Wednesday, December 24, 2008

Holiday Post






Happy Holidays Everybody,


How y'all good folks doing out there. Well I just started my Christmas shopping today.. and I'm done. Yeah I know it's the day before Christmas but that is when all the good deals come out. Anyhoo, my sisterlocks are really growing. It seems like every time I go for a retighten my hair is longer. The pic above is a pinned up style I did for my job's holiday party. It turned out pretty good. Now the other pics show a great deal of texture and how the locs still look so individual. What I love about sisterlocks each lock is similar to a strand of hair and it is very versatile.



I wanted to discuss an article I read on What Tami Said at www.whattamisaid.blogspot.com. The article was entitled Colonization all over your face...and hair . The article talks about natural hair and how it rebels against the "perceived" standard of American beauty. What found amazing is the many factors sistahs must consider before going natural, such as...What will my boyfriend think, how will the people on my job react, what will my family say and will I still be considered cute if I get my hair locked. I must admit there is a great deal of weight placed on how African American women wear their hair. Many of us were forced to put chemicals in our hair at an early age to "tame" our bad hair. Lord knows that I regret my mama put a Jherri Curl in my hair at the tender age of 6. My hair was considered to be bad... not to mention I was tender headed. I hated pressing combs, I cried when my aunt would braid my hair, because she was heavy handed and she always braided my hair too tight. So Mama decided to give me and my brother a Jherri Curl. I wore my hair in Jherri Curl for 6 years then I transitioned to a relaxer.



Because I had chemically treated hair most of my life I never knew what my natural hair looked like or felt like. I got a relaxer every 4-6 weeks like clock work. I was only exposed to nappy roots... could only see my natural hair in baby and kindergarten pictures. I think black women are the only women on earth who do not see their natural hair and purposely keep it chemically treated until the day they die. Of course this does not apply to all black women.....just a majority. Do you think we have been brained washed?
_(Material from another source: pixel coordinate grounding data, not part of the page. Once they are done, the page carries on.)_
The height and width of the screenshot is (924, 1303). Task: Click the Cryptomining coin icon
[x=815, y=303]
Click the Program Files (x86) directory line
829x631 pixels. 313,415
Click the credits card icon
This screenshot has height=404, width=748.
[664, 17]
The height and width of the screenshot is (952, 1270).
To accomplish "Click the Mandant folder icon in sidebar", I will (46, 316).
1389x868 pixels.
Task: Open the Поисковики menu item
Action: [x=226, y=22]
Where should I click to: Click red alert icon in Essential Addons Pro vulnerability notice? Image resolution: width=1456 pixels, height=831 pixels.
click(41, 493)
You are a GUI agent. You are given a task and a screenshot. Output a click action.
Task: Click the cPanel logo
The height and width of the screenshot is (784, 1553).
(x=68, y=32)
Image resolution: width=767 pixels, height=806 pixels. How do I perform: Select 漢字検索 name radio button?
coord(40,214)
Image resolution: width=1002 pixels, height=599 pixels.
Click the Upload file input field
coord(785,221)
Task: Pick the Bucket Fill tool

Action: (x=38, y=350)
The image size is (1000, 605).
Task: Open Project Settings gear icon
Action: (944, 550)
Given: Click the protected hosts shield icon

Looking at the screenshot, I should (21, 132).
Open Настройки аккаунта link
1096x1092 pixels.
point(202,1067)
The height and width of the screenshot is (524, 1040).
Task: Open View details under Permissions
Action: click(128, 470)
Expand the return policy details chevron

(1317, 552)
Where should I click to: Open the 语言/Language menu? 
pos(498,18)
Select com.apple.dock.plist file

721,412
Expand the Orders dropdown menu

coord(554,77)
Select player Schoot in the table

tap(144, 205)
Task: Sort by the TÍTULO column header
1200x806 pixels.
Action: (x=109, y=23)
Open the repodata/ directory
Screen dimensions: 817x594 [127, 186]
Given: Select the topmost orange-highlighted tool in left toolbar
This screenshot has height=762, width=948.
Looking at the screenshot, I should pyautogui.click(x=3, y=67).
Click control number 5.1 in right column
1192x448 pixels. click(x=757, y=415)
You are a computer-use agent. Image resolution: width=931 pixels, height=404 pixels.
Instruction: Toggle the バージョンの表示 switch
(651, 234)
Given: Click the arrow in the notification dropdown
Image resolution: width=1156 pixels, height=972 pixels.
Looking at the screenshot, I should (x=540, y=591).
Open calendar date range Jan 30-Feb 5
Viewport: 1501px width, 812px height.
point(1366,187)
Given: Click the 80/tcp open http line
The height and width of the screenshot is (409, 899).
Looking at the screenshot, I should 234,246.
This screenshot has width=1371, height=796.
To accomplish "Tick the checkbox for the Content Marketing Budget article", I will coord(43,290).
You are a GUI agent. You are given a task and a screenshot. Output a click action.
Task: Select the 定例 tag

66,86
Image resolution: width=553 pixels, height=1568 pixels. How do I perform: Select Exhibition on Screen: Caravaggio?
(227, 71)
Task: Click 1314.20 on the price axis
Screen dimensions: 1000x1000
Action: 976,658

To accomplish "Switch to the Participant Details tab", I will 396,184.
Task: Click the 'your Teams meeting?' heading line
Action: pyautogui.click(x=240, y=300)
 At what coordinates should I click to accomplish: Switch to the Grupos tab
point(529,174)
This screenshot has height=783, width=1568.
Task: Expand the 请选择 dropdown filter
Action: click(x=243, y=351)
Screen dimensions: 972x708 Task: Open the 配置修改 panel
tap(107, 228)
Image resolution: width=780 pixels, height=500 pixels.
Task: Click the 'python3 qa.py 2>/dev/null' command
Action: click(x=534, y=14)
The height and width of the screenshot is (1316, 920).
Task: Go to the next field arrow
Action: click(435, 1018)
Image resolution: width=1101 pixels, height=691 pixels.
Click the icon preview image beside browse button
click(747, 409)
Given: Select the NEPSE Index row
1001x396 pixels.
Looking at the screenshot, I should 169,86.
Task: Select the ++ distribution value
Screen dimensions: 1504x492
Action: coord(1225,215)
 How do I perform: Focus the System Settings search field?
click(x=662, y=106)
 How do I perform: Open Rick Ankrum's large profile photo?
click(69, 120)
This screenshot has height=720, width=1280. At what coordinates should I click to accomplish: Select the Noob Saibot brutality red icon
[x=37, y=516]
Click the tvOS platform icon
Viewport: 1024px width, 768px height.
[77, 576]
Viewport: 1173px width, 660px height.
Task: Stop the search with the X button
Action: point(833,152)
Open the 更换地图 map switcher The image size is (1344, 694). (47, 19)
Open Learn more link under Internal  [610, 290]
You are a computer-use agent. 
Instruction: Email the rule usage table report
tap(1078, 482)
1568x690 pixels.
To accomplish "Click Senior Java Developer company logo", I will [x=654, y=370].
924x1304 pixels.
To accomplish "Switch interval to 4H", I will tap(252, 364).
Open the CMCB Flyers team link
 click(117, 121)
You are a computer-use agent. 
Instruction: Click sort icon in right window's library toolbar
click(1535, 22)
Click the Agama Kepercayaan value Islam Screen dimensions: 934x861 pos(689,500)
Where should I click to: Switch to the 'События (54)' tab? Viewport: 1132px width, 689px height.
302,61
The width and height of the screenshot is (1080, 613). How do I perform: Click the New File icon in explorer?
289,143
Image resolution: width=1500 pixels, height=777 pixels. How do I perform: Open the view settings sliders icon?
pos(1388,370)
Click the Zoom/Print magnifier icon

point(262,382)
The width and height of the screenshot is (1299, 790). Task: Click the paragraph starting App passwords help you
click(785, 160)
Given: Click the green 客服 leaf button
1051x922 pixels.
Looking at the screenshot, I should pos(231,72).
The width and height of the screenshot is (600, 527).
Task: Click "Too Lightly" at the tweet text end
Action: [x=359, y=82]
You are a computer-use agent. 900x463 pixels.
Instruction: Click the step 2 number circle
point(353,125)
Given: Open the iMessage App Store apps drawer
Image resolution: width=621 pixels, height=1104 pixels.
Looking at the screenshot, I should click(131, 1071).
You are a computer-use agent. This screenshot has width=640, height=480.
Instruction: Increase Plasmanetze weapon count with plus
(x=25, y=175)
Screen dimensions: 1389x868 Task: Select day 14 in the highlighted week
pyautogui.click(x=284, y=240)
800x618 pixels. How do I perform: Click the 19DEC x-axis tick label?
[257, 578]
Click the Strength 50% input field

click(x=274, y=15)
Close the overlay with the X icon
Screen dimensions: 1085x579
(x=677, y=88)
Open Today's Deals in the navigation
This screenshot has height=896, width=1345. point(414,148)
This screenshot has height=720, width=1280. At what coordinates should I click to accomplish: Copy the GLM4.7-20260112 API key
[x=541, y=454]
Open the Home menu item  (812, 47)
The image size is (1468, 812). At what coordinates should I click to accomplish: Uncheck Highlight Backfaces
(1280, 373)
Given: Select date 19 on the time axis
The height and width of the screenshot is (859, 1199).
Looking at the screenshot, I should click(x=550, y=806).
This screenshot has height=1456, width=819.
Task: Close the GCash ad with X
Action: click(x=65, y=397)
When I got my sisterlocks I did not fall in love with them on contact. I felt exposed..I could no longer hide behind the bouncy weaves and long angled bangs. I kept looking at myself in the mirror thinking how horrible I looked. I could not believe that I spent such a large amount of money to look crazy. It took me some time to fall in love with my locks. I was tired of being a slave to the chemicals yet I did not feel as beautiful with the relaxer. I often had to swallow the feeling of being inferior or less cute and hold my head up and march out into the world. Slowly my confidence came and I began to feel that my beauty was internal not external and that if I wanted people to accept me I had to accept myself first.

Natural hair is not for everyone...and chemically treated hair is an option for all races. However, beauty is in the of the beholder. Let's not let the main stream determine what is beauty. Better yet,,, don't be a follower it may be hard but do what is true to you.